In recent years, the effects of cellular energy metabolism in regulating intestinal inflammatory diseases have received increasing attention [52,53]. The mitochondrion plays a central role in energy metabolism homeostasis through the respiratory chain. ATP synthesis takes place in the mitochondria by oxidative phosphorylation [54,55]. Mitochondrial oxidative phosphorylation contributes to producing enough ATP for the body to use [56], and once this process is disrupted and ATP synthesis is also affected [57]. Inflammation and metabolic diseases are associated with mitochondrial dysfunction. It has been demonstrated that E. coli infection can damage the intestinal barrier and trigger mucosal inflammatory responses subsequently in ducks, which is an energy-consuming process [58]. In the previous study, ducks infected with E. coli impaired the growth performance of ducks through an interfering energy metabolism pathway, down-regulating gene expression related to the ribosome and oxidative phosphorylation [59]. In the present study, B. subtilis reduced intestinal oxidative stress through interfering with ribosome and energy metabolism by up-regulating the expression of genes that encode mitochondrial ribosome proteins, ribosome biogenesis and translation factors. There was evidence that increased expression of ribosomal protein genes was associated with increased cellular growth and that it could be regulated by a variety of upstream factors [60]. The potential mechanism may involve the lysate or secreted chemical inducer of probiotics [61]. Apart from this, B. subtilis up-regulated the oxidative phosphorylation complex genes and restored mitochondrial function damaged by E. coli infection. This was similar to the report that after the damage to the intestine, the activities of jejunal mitochondrial respiratory complexes and the level of ATP were reduced [22]. The mechanism was also demonstrated at the cellular level. The LPS-activated-macrophages are characterized by high glycolysis and low oxidative phosphorylation [62,63], B. subtilis may be reversed this process.

5. Conclusions

In conclusion, pathogenic E. coli O88 could cause systemic injuries to ducks, including oxidative stress, triggered inflammatory responses and impaired growth performance of ducks. These changes may be effectively mitigated by B. subtilis supplementation, and the effectiveness of the treatment was comparable to that of virginiamycin. The possible molecular mechanism was that B. subtilis impacted the energy metabolism of intestinal cells by up-regulating the pathways related to the ribosome and oxidative phosphorylation so as to reduce the oxidative stress and inflammatory response induced by E. coli O88 and promote growth performance.

Supplementary Materials

The following supporting information can be downloaded at: https://www.mdpi.com/article/10.3390/antiox11101951/s1, Table S1: Analysis composition of basal diets and nutrient level (air-dry basis, %); Table S2: Primers used for the RT-qPCR in this study; Table S3: The KEGG pathway enrichment analysis of DEGs; Figure S1: The KEGG classification of DEGs.

Author Contributions

C.L., S.L. and W.C., Conceptualization; C.L., Y.L. and G.L., Methodology; C.L. and H.C., investigation, software, data curation and writing-original draft preparation; Y.L. and X.D. validation and resources; S.C. and S.L., formal analysis; W.C. and H.C., writing review, editing and supervision; W.C. project administration and funding acquisition. All authors have read and agreed to the published version of the manuscript.

Funding

This research was funded by Agricultural Science and Technology Innovation Program (ASTIP) and the Collaborative Innovation Task in Agricultural Science and Technology Innovation Program (CAAS-XTCX).
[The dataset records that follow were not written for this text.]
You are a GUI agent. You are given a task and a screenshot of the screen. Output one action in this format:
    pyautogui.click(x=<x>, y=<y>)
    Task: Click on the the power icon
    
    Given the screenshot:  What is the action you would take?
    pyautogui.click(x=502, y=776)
Institutional Review Board Statement

All experimental procedures were approved by the Animal Ethics Committee of the Chinese Academy of Agricultural Sciences (AEC-CAAS-20191106, Beijing, China).

Informed Consent Statement

Not applicable.

Data Availability Statement

The original contributions presented in the study are included in the article/supplementary material, further inquiries can be directed to the corresponding author. The raw sequence reads of ducks were deposited in NCBI’s Sequence Read Archive (SRA) database and accessible through accession No. PRJNA835725.

Acknowledgments

C.L. gratefully acknowledges financial support from the China Scholarship Council (No. 202103250085).

Conflicts of Interest

The authors declare no conflict of interest.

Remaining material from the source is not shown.